My goal now is to show that $\Lambda$ is bounded by something which does not depend on $u$. Indeed, the spectral radius is a norm on $S(E)$.
But there is one main several obstacle: I do not manage to get rid of $N$, which depends on $u$, because the $a_{ij}$ do. Furthermore, I suspect the compactness of $K$ is useful here, but I cannot figure out any link with it.

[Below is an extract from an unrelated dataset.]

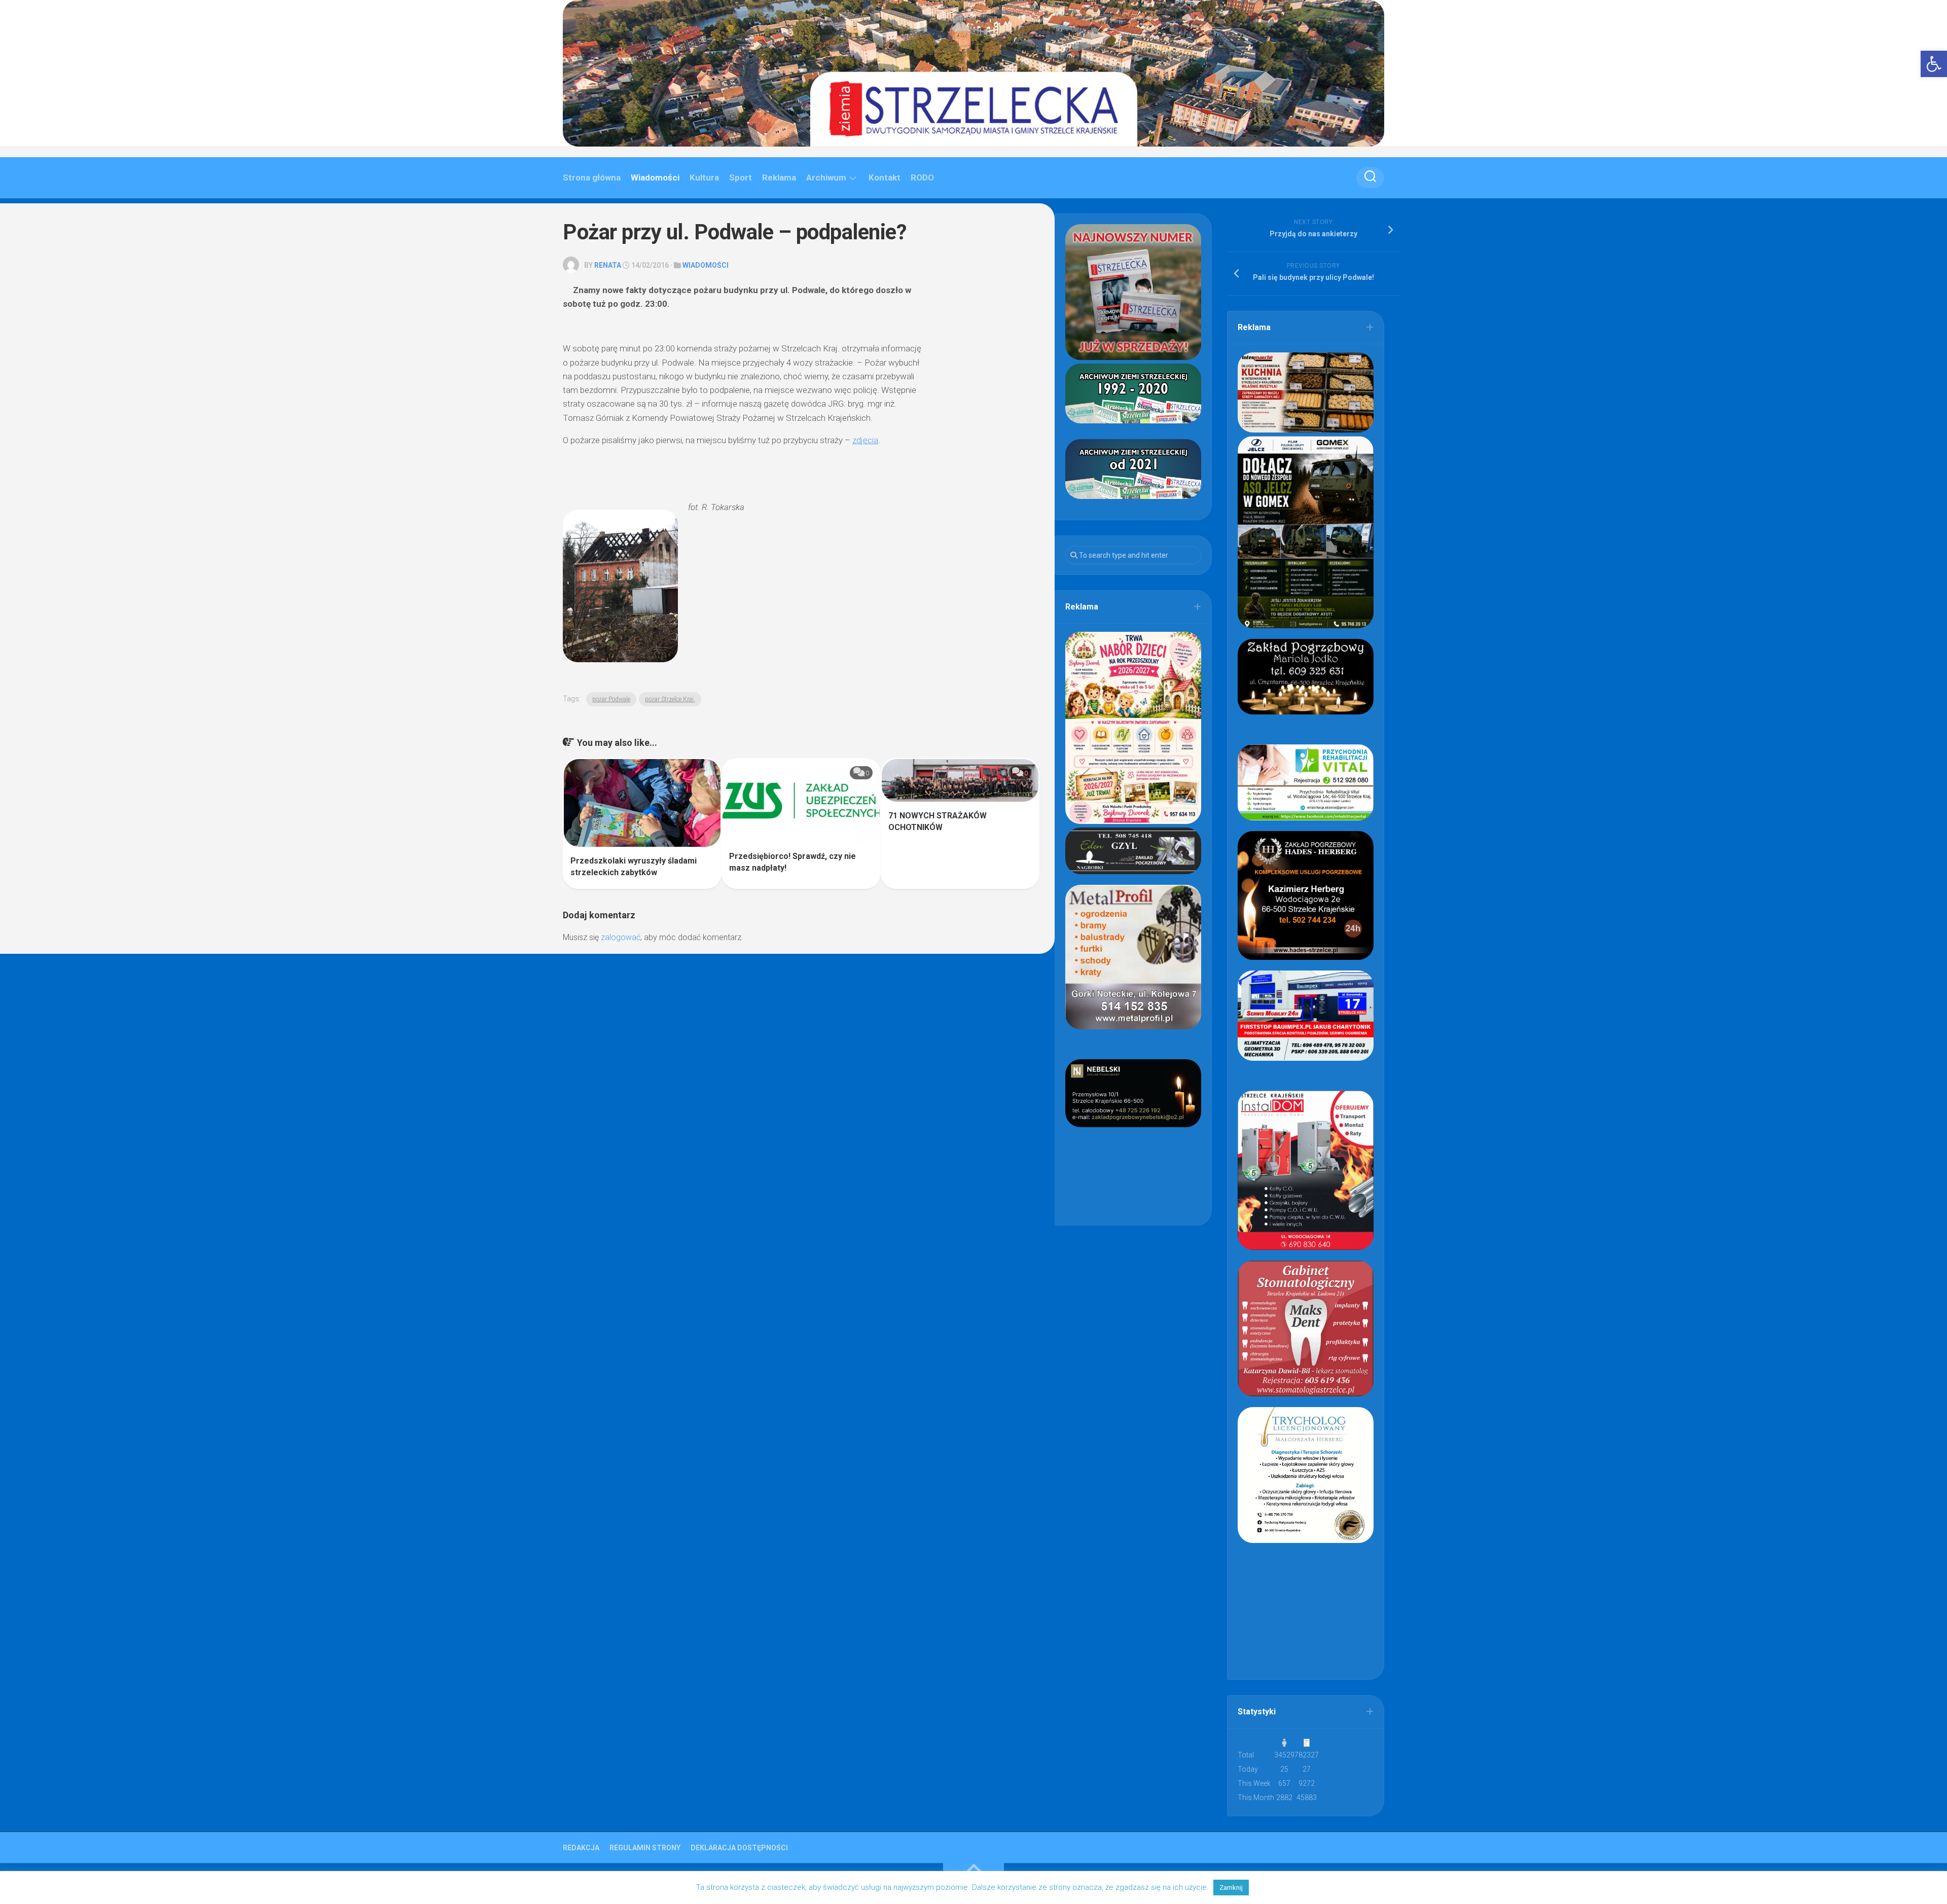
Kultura (704, 177)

 A: It is a little funny the way the problem is written. Here is what you need to show. Consider the matrices $$M_n^+(\mathbf{R}) = \{P \in \mathbf{R}^{n \times n} : P = P^T, P \succeq 0\}$$ 
These are canonically identified with the set $S^+(E)$ of self-adjoint, endomorphisms you give before (viz. the spectral theorem). 
Consequently, you only need to show that 
$$
A = \left\{U \in M_n^+(\mathbf{R}) : \sup_{x \in K} x^T U x \leq 1\right\}$$ 
is a compact set. Closure is simple: if $U_n \to U$, $U_n \in A$, then 
$x^TU_n x \leq 1$ for all $x \in K$. Moreover the sequence $\{x^TU_n x\}$ is bounded since $x$ are bounded and $U_n$ converges. Consequently, we see that $x^T U x \leq 1$, and therefore $A$ is closed. 
For bounded, it is quite easy. The operator norm is always achieved in finite dimensions. So let $x$ be a unit vector, achieving the operator norm for $U^{1/2}$, with $U \in A$. Then we may write $x = \sum_i c_i e_i$, where $e_i$ denote the basis contained in $K$. Then 
$$\|U^{1/2}\| = \|U^{1/2} x\| \leq \sum_i |c_i| \|U^{1/2} e_i\| = \sum_{i=1}^n |c_i| \leq B.
$$
The existence of $B$ follows by compactness.
Moreover, $\|U\| \leq \|U^{1/2}\|^2 \leq B^2$. So $A$ is bounded.